What needs to be done: Rewrite the entries from the line with "The width and" to the line with "Action: (x=414, y=379)", substituting "violet" for "purple" and leaving everything else unchanged.

Stored records:
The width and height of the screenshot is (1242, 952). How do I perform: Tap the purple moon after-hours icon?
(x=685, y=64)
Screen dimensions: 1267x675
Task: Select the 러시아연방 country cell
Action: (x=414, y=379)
==
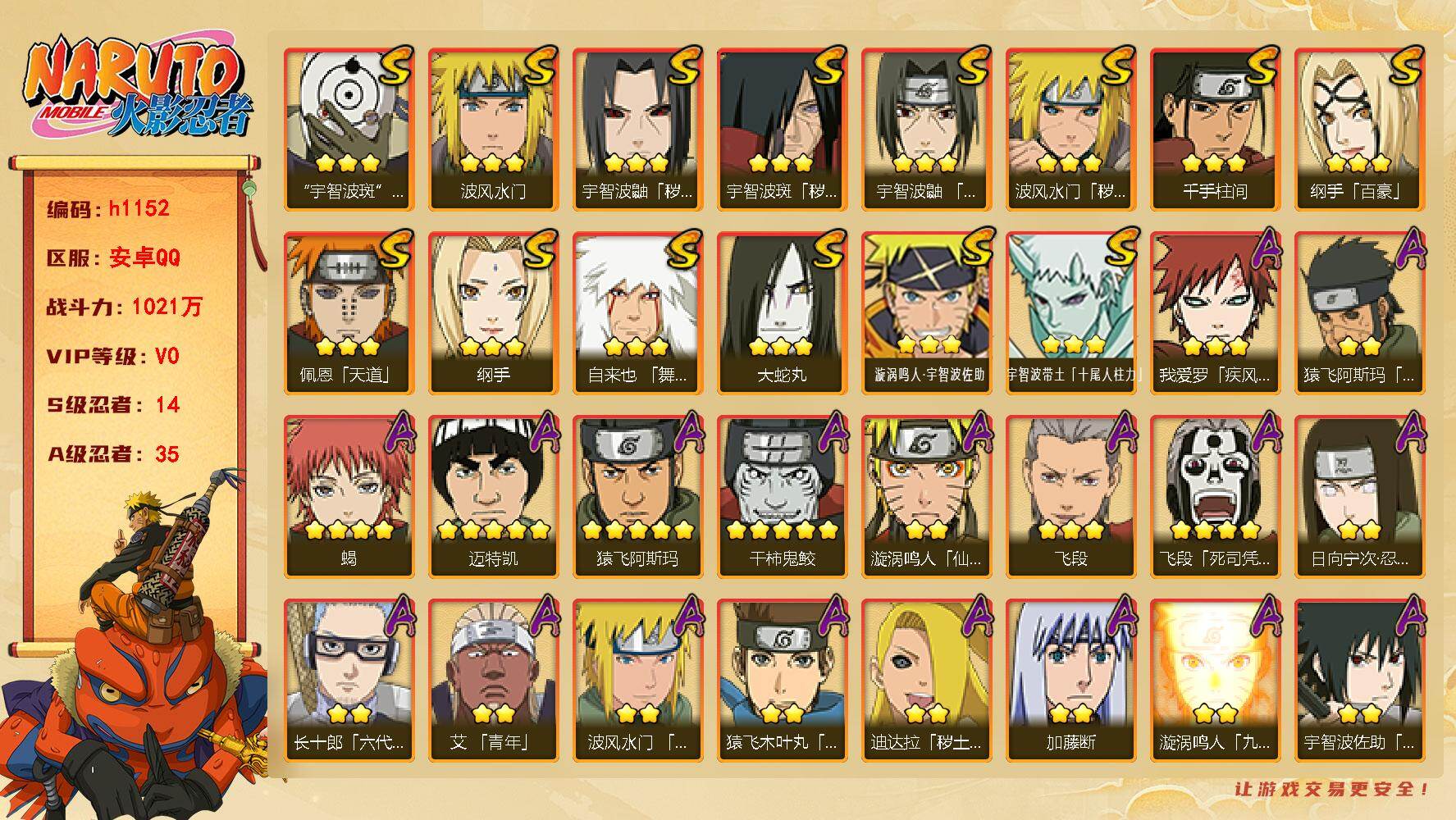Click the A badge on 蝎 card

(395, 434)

Complete output:
The width and height of the screenshot is (1242, 952). How do I perform: Tap the violet moon after-hours icon?
(x=685, y=64)
Screen dimensions: 1267x675
Task: Select the 러시아연방 country cell
Action: (x=414, y=379)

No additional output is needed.